An exact, picture-free copy of the listing is required.
☆ ☆ ☆ ☆
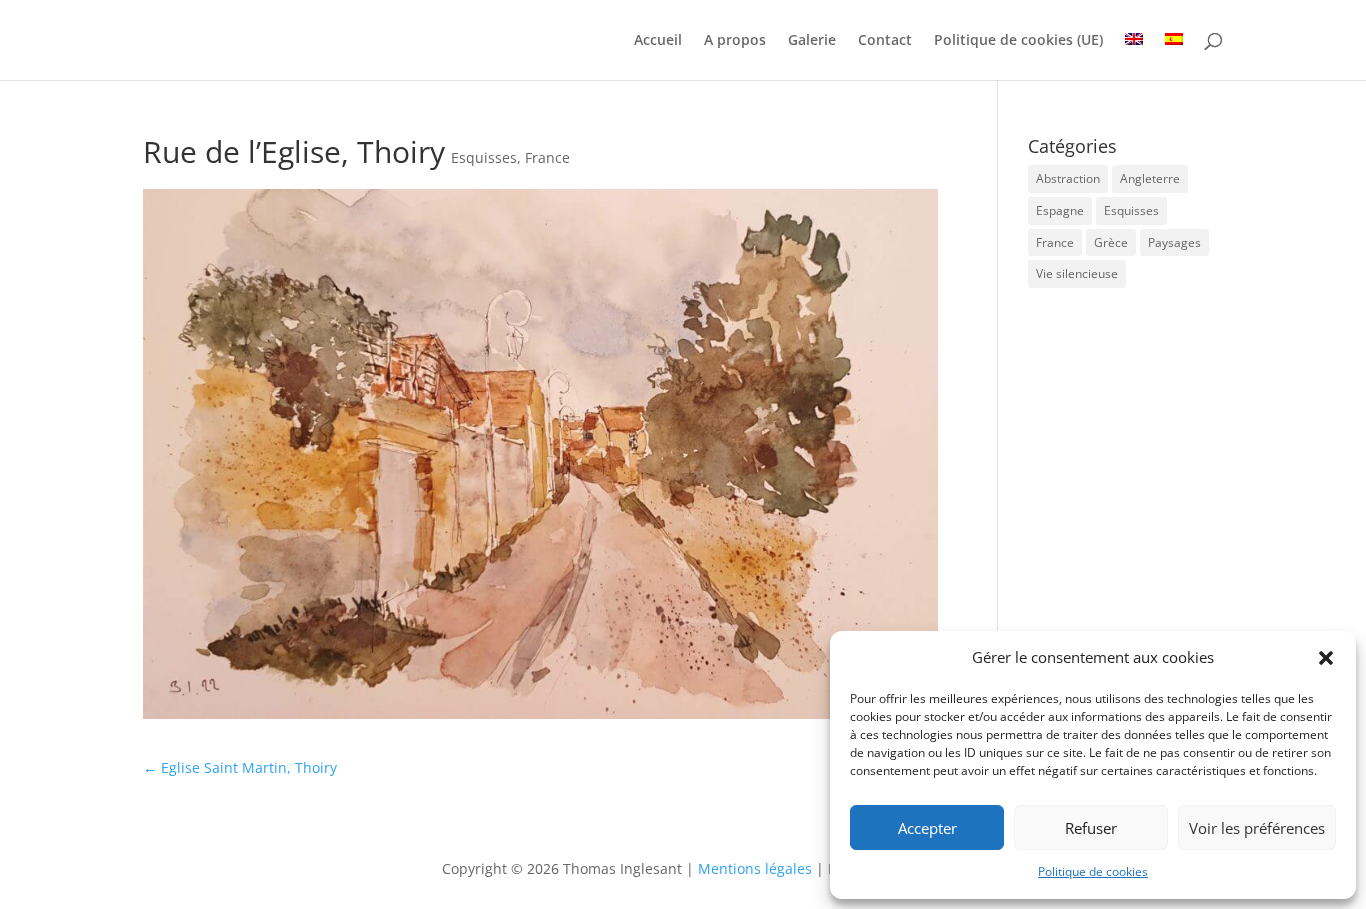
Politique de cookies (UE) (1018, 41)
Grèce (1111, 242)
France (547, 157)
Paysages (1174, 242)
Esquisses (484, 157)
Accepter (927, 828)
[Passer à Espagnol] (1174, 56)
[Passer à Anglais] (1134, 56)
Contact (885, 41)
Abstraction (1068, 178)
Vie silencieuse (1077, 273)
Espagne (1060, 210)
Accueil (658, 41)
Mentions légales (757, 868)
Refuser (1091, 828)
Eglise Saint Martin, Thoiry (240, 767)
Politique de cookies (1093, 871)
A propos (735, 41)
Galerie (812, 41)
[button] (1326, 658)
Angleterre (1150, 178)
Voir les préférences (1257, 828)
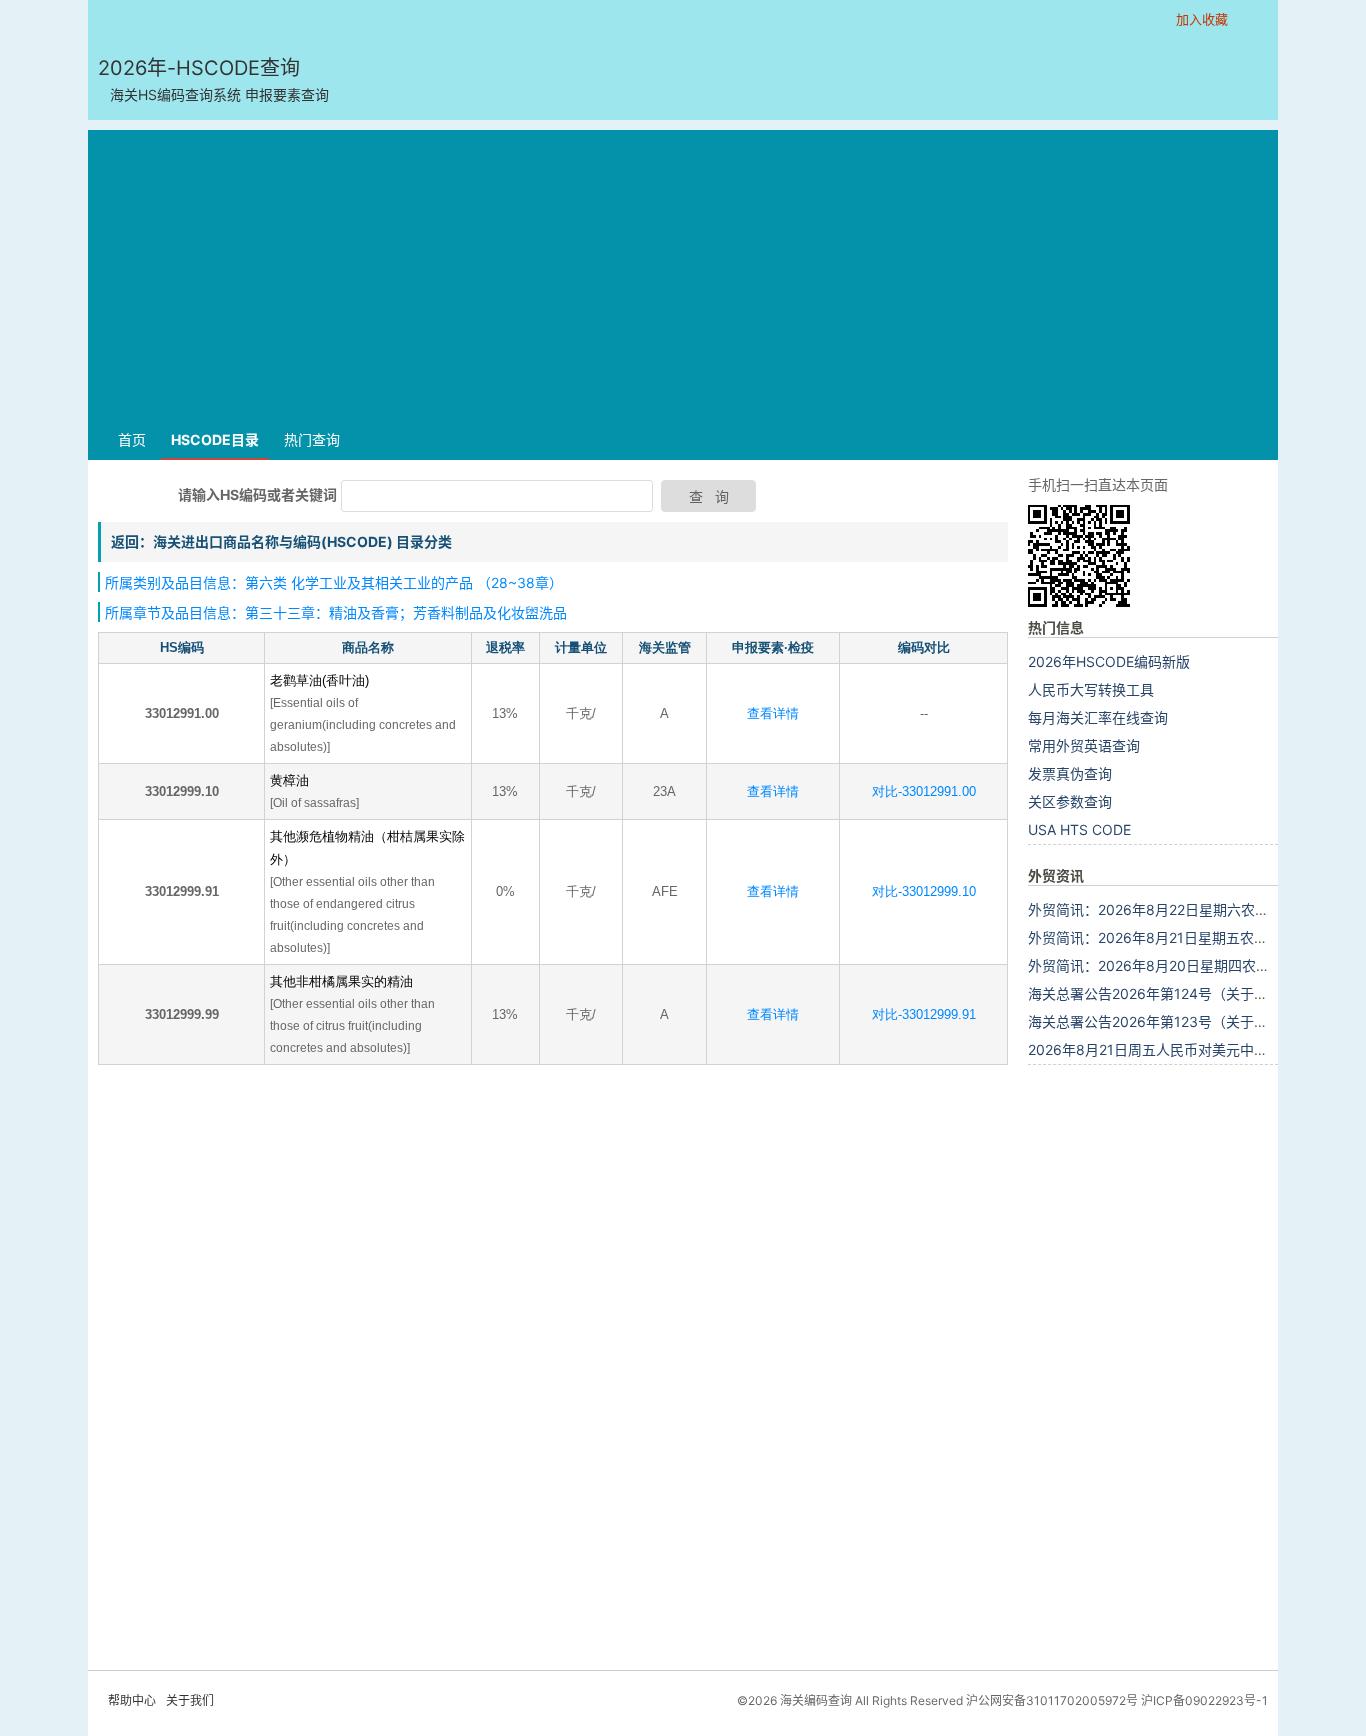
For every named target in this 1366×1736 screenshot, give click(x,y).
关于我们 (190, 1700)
☆ ☆ ☆ ☆
[Response to the exercise]
Politique de cookies (UE) (1018, 41)
Grèce (1111, 242)
France (547, 157)
Paysages (1174, 242)
Esquisses (484, 157)
Accepter (927, 828)
[Passer à Espagnol] (1174, 56)
[Passer à Anglais] (1134, 56)
Contact (885, 41)
Abstraction (1068, 178)
Vie silencieuse (1077, 273)
Espagne (1060, 210)
Accueil (658, 41)
Mentions légales (757, 868)
Refuser (1091, 828)
Eglise Saint Martin, Thoiry (240, 767)
Politique de cookies (1093, 871)
A propos (735, 41)
Galerie (812, 41)
[button] (1326, 658)
Angleterre (1150, 178)
Voir les préférences (1257, 828)
For every named target in this 1366×1736 screenshot, give click(x,y).
关于我们 (190, 1700)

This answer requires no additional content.